KeyPress event, serial 28, synthetic NO, window 0x2800001,
    root 0x5c, subw 0x0, time 3864774064, (-249,385), root:(429,410),
    state 0x0, keycode 160 (keysym 0x0, NoSymbol), same_screen YES,
    XLookupString gives 0 bytes:
    XmbLookupString gives 0 bytes:
    XFilterEvent returns: False

Try and note all multimedia keys

Keys naming

Here we're going use xmodmap to modify keymaps and insert our multimedia keys.

keycode YOUR_KEYCODE = YOUR_NAME

Choose a name in /ur/share/X11/XKeysymDB. Note that xmodmap manual refer to /usr/lib/X11/XKeysymDB, but it's wrong on my Debian Etch open a bug ?
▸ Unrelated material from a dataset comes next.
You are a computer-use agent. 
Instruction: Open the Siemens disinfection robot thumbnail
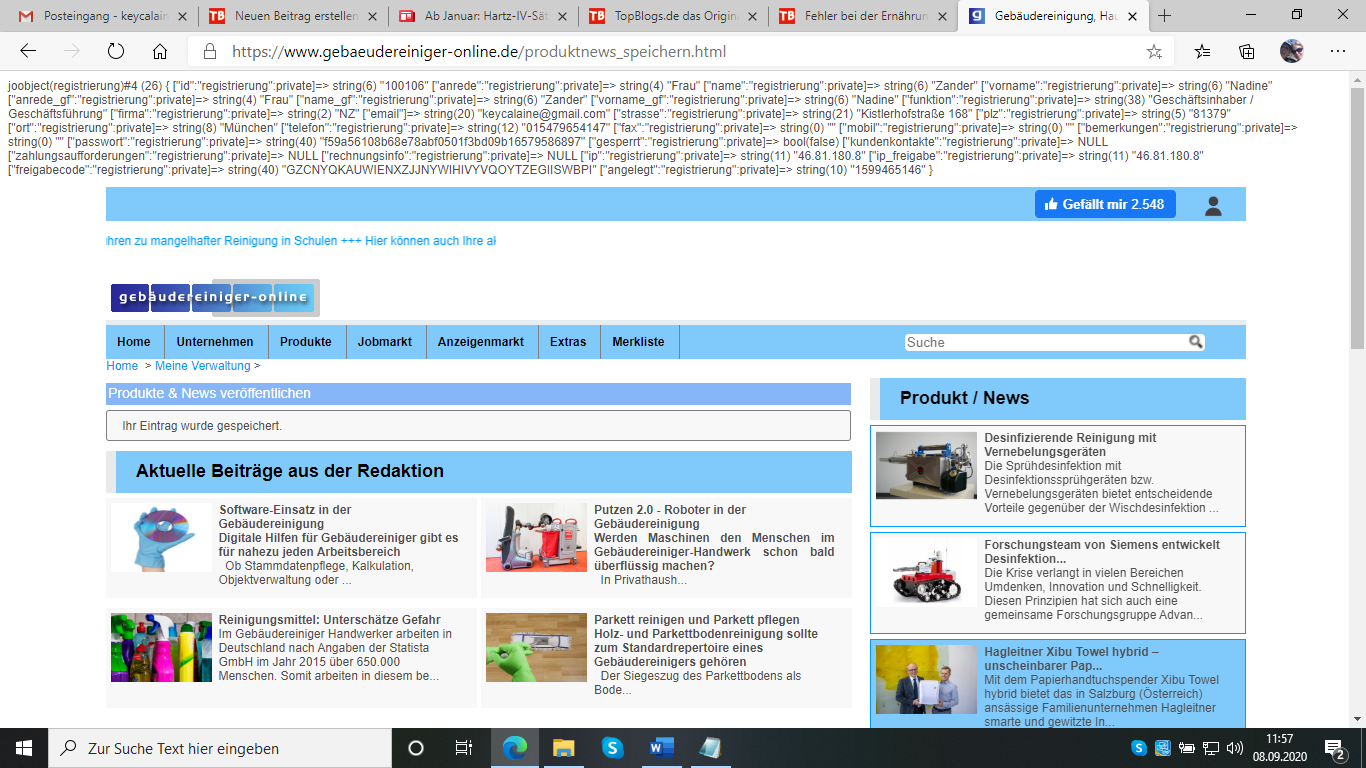(x=926, y=575)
keycode 160 = XF86AudioMute
keycode 174 = XF86AudioLowerVolume
keycode 176 = XF86AudioRaiseVolume
keycode 162 = XF86AudioPlay
keycode 144 = XF86AudioPrev
keycode 145 = XF86AudioNext
keycode 164 = XF86AudioStop
keycode 237 = XF86HomePage

xmodmap ~/.xmodmaprc

Autostart for KDE

xmodmap ~/.xmodmaprc

chmod +x ~/.kde/Autostart/xmodmap.sh

Assign action on your keys

Under KDE

Input Action

K > Configuration > Regional & Accessibility > Input Action

Global shortcut

In all application supporting DCOP calls, you can assign your multimedia as short key. It's a very powerful feature.